71. If any of you have looked at the explanation I have given of the myth of Athena in my 'Queen of the Air,' you cannot but have been surprised that I took scarcely any note of the story of her birth. I did not, because that story is connected intimately with the Apolline myths; and is told of Athena, not essentially as the goddess of the air, but as the goddess of Art-Wisdom.

You have probably often smiled at the legend itself, or avoided thinking of it, as revolting. It is, indeed, one of the most painful and childish of sacred myths; yet remember, ludicrous and ugly as it seems to us, this story satisfied the fancy of the Athenian people in their highest state; and if it did not satisfy, yet it was accepted by, all later mythologists: you may also remember I told you to be prepared always to find that, given a certain degree of national intellect, the ruder the symbol, the deeper would be its purpose. And this legend of the birth of Athena is the central myth of all that the Greeks have left us respecting the power of their arts; and in it they have expressed, as it seemed good to them, the most important things they had to tell us on these matters. We may read them wrongly; but we must read them here, if anywhere.

72. There are so many threads to be gathered up in the legend, that I cannot hope to put it before you in total clearness, but I will take main points. Athena is born in the island of Rhodes; and that island is raised out of the sea by Apollo, after he had been left without inheritance among the gods. Zeus[18] would have cast the lot again, but Apollo orders the golden-girdled Lachesis to stretch out her hands; and not now by chance or lot, but by noble enchantment, the island rises out of the sea.
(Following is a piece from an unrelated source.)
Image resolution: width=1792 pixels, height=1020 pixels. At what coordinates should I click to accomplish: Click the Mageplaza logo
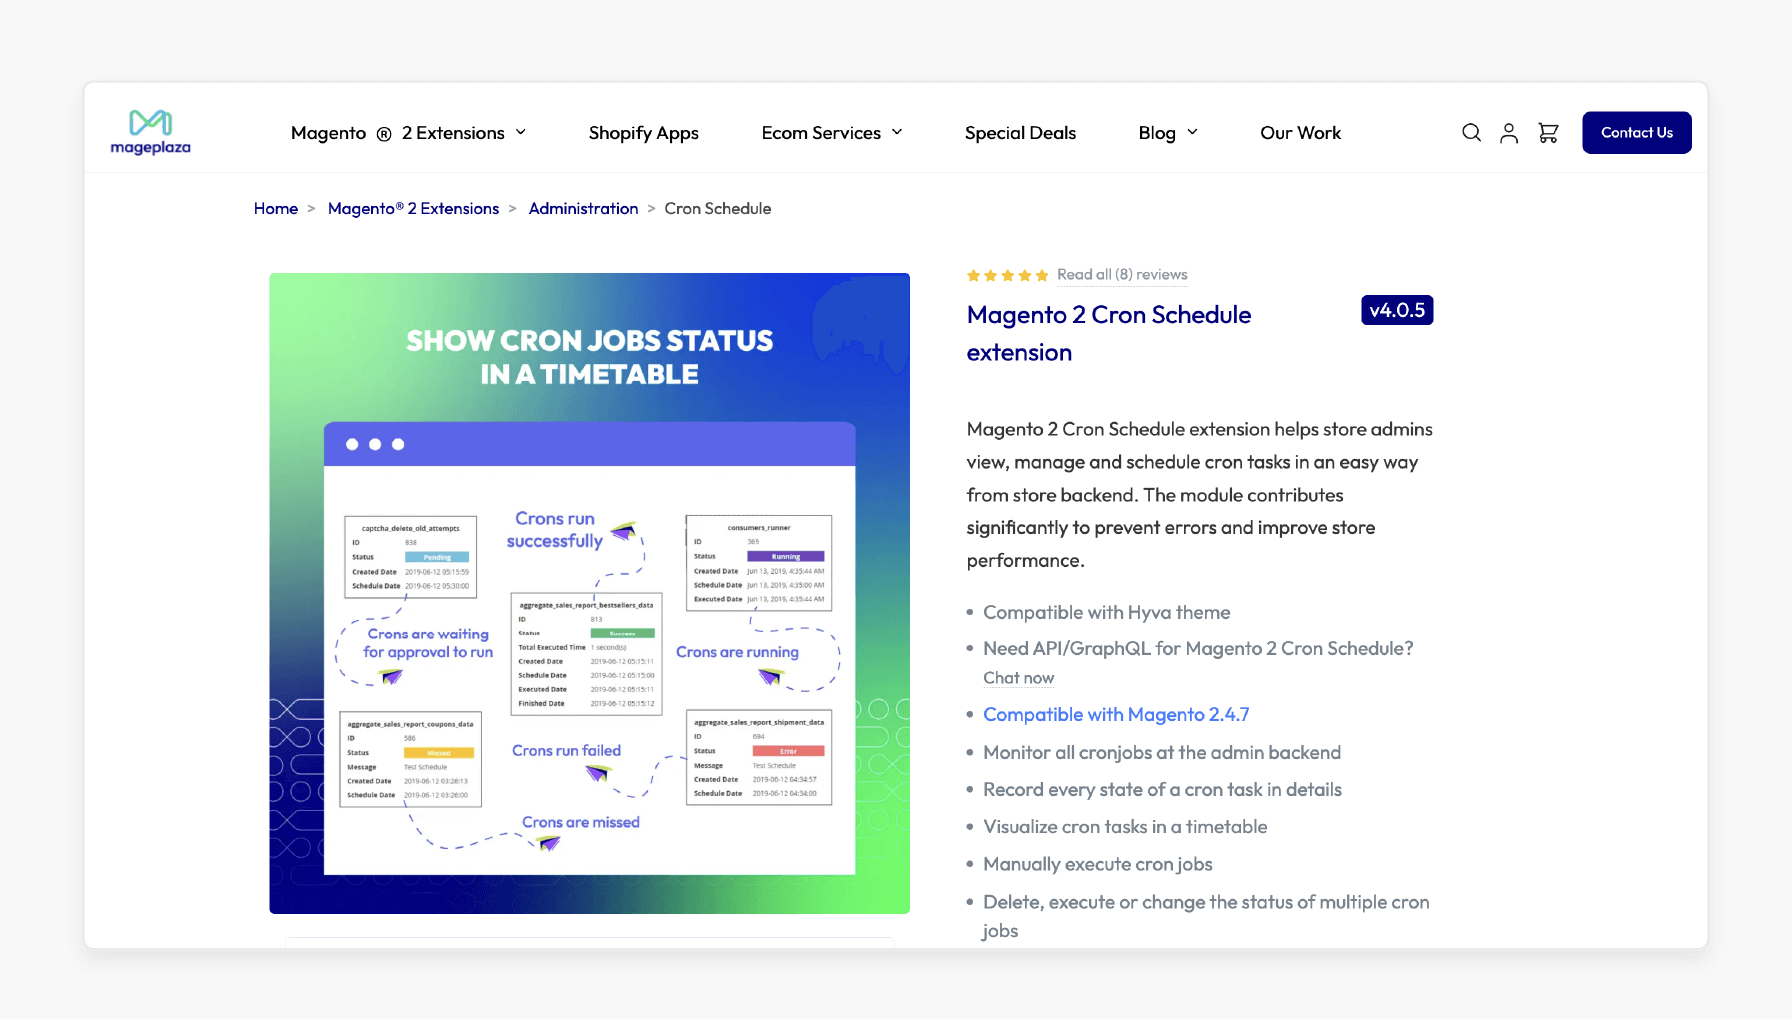[150, 131]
Physically, this represents the action of heat and light on chaos, especially on the deep sea. It is the "Fiat lux" of Genesis, the first process in the conquest of Fate by Harmony. The island is dedicated to the nymph Rhodos, by whom Apollo has the seven sons who teach [Greek: sophotata noemata]; because the rose is the most beautiful organism existing in matter not vital, expressive of the direct action of light on the earth, giving lovely form and color at once, (compare the use of it by Dante, as the form of the sainted crowd in highest heaven); and remember that, therefore, the rose is, in the Greek mind, essentially a Doric flower, expressing the worship of Light, as the Iris or Ion is an Ionic one, expressing the worship of the Winds and Dew.

73. To understand the agency of Hephaestus at the birth of Athena, we must again return to the founding of the arts on agriculture by the hand. Before you can cultivate land, you must clear it; and the characteristic weapon of Hephaestus,—which is as much his attribute as the trident is of Poseidon, and the rhabdos of Hermes, is not, as you would have expected, the hammer, but the clearing-ax—the double-edged [Greek: pelekys], the same that Calypso gives Ulysses with which to cut down the trees for his home voyage; so that both the naval and agricultural strength of the Athenians are expressed by this weapon, with which they had to hew out their fortune. And you must keep in mind this agriculturally laborious character of Hephaestus, even when he is most distinctly the god of serviceable fire; thus Horace's perfect epithet for him, "avidus," expresses at once the devouring eagerness of fire, and the zeal of progressive labor, for Horace gives it to him when he is fighting against the giants. And this rude symbol of his cleaving the forehead of Zeus with the ax, and giving birth to Athena, signifies indeed, physically, the thrilling power of heat in the heavens, rending the clouds, and giving birth to the blue air; but far more deeply it signifies the subduing of adverse Fate by true labor; until, out of the chasm, cleft by resolute and industrious fortitude, springs the Spirit of Wisdom.